Since the homotopy category (of whatever) generally has very few limits and colimits, and these don't coincide with homotopy limits and colimits in the lifted model structure, why do we care about the homotopy category? Is it "just" for classifying homotopy types?

Answer 1

As soon as you have a homotopy invariant functor, it factors through the homotopy category, by the universal property of localizations. To give a homotopy invariant functor $\mathsf{C} \to \text{Whatever}$ is exactly the same thing as giving a functor $\operatorname{Ho}(\mathsf{C}) \to \text{Whatever}$. So if we can understand the homotopy category well enough, then we understand homotopy invariants. You know plenty of homotopy invariants: homology, cohomology, homotopy groups... and presumably you know why we care about them. So this explains why we care about the homotopy category.

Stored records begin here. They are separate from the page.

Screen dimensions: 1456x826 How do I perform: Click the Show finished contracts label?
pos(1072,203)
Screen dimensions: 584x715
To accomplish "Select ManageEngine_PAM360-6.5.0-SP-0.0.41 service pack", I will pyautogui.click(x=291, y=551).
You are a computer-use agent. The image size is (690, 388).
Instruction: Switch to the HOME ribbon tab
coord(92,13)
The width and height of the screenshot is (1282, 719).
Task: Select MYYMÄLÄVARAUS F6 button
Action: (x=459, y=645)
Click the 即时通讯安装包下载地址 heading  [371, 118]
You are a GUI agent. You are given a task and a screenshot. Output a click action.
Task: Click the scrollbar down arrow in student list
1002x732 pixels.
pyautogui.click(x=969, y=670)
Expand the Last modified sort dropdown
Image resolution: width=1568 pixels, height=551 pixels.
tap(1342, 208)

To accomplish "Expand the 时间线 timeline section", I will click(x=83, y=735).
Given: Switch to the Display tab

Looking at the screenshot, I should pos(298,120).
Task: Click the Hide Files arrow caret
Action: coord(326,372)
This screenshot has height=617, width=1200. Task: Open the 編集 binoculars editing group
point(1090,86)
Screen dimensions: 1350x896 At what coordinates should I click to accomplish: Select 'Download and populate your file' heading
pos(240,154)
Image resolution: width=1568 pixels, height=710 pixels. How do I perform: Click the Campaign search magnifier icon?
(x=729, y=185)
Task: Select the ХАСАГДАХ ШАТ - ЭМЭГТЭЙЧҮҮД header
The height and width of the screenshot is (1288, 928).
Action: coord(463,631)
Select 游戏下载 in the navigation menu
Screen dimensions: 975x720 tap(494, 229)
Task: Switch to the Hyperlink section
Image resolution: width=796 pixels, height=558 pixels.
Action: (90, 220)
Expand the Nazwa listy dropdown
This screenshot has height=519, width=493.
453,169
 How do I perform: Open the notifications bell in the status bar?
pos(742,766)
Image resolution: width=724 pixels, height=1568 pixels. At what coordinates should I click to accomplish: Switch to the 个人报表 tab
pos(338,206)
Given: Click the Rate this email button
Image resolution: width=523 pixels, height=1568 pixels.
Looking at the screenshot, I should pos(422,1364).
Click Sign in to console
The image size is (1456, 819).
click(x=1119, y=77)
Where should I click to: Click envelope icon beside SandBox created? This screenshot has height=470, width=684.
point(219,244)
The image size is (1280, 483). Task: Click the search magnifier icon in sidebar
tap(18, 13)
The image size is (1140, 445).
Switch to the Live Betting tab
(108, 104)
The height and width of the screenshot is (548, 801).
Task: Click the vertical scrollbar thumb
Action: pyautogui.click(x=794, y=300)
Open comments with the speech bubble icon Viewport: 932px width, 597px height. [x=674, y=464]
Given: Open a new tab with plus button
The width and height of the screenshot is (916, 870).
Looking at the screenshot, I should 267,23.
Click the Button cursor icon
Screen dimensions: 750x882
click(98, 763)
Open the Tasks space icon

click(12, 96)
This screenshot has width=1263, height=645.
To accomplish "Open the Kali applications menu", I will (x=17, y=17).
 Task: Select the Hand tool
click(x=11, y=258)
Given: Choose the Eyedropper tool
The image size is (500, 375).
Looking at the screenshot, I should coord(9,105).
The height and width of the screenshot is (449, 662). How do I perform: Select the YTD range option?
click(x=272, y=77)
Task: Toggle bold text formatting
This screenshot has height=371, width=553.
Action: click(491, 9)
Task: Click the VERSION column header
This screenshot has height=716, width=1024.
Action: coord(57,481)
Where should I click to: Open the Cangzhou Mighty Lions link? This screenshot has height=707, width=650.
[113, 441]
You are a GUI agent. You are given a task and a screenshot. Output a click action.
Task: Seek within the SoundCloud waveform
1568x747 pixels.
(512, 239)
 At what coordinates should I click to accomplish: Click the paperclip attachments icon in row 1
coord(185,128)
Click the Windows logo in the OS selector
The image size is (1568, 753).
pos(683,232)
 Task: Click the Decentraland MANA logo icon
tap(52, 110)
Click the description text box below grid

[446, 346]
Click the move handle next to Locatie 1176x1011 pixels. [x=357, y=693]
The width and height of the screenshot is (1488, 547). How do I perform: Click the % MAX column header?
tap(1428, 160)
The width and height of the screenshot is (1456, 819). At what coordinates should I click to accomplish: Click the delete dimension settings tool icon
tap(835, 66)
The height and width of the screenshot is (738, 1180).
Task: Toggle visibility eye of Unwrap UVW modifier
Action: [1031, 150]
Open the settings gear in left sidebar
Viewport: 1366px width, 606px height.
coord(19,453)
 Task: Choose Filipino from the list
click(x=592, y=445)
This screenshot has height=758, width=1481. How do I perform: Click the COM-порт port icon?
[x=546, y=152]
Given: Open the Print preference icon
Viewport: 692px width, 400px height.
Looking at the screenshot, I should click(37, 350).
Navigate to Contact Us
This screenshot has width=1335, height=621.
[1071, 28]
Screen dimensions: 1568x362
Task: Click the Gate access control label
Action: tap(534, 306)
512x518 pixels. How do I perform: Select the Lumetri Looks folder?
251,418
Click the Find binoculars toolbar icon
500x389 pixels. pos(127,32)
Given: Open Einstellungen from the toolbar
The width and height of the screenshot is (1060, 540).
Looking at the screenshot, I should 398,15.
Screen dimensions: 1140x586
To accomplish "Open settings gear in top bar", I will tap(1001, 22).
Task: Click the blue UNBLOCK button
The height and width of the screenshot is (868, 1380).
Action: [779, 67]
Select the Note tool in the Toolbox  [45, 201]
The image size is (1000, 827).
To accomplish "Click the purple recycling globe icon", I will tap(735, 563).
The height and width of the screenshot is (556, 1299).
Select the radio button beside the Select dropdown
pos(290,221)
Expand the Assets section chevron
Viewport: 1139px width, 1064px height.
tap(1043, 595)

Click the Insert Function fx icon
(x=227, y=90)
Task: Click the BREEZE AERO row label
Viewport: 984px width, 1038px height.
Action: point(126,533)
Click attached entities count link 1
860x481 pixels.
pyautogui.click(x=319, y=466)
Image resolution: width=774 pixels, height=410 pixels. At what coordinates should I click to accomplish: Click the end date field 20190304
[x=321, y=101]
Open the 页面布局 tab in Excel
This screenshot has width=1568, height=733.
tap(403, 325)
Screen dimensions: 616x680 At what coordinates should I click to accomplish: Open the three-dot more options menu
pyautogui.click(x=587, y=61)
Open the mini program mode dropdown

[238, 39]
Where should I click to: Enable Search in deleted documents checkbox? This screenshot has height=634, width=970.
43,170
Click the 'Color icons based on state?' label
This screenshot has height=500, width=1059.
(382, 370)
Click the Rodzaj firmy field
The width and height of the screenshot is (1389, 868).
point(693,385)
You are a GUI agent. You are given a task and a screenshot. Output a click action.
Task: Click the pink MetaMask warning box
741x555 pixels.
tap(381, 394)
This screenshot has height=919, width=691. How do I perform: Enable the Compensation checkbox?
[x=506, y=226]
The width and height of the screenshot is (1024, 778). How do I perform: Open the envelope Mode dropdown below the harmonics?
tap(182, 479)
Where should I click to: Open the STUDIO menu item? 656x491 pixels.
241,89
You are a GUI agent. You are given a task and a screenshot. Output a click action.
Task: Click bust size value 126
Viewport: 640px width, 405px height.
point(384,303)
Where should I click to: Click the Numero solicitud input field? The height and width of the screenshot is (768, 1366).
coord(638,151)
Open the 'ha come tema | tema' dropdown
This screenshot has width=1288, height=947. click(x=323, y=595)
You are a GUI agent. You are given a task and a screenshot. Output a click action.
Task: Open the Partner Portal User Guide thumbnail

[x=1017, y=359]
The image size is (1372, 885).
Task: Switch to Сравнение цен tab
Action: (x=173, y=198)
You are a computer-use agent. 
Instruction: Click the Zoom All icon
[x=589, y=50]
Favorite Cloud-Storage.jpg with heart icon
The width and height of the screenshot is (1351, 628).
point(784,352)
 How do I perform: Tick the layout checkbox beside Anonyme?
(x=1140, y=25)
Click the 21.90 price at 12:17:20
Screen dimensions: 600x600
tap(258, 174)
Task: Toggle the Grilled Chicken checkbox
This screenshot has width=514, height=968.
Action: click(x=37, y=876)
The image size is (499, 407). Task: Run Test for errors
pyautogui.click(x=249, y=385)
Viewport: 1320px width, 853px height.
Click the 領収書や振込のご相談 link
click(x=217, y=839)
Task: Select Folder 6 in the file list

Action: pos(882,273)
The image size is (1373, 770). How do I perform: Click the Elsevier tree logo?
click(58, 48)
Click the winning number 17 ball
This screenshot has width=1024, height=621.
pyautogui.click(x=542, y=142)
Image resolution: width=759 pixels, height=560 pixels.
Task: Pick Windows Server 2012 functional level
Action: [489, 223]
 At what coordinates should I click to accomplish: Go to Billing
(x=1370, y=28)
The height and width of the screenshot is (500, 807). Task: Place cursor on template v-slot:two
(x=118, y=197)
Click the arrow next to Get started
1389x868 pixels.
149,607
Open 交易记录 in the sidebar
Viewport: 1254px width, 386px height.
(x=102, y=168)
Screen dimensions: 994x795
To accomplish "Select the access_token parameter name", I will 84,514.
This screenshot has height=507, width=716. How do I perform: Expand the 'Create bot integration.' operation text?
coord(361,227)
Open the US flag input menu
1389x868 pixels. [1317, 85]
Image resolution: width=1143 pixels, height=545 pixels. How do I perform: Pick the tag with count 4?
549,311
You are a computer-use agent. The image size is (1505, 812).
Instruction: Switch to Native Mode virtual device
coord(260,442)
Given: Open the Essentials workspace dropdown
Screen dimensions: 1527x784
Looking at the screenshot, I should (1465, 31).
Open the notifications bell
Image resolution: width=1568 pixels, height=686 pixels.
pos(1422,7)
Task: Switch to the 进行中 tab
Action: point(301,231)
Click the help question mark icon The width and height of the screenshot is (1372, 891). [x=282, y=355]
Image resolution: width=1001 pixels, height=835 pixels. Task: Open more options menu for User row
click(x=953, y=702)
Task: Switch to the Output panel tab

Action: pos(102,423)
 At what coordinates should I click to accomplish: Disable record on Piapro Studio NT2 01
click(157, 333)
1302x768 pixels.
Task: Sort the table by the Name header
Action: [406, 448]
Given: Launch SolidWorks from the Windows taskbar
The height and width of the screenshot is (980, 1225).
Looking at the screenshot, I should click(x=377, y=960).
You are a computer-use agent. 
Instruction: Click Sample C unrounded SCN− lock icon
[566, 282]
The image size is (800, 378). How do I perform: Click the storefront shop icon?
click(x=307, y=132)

The fact that the homotopy category behaves badly doesn't mean it's uninteresting. It means that it's hard to understand it. It's because the homotopy category is the "shadow" of something else: the model structure of your category, or however else you want to encode stuff ($\infty$-categories, dg-categories, triangulated categories...).

Think about it like, say, chain complexes and their homology. It's easy to manipulate chain complexes: you can do sums, tensors products, take duals... Without really worrying. But as soon as you take their homology, things start to go awry: you have the $\operatorname{Tor}$-terms that appear for tensor products, extending scalars isn't as easy as just tensoring anymore, taking duals is a mess...

So to really understand the homotopy category, we go one level up and we look at model categories (or any other way of encoding such information). Now things are really nice and well-behaved. Once we've done our work above, we return below and obtain information about the homotopy category, and eventually about homotopy invariants. This is where we get all these spectral sequences and other things, and do concrete computations.

If you look at things now, we already have model categories (or whatever), and so you might think "why care about homotopy categories". But model categories didn't come first: in the beginning, people only had homotopy invariants functors, thought "I will localize at homotopy equivalences" and realized this made a mess of a category. They then realized that it was the shadow of something above it, and they looked for this, and behold, we now have model categories, dg-categories, triangulated categories... But, as far as I understand, this is all with the eventual goal of understanding better the homotopy category, where it's difficult to make computations but where the actual stuff happens.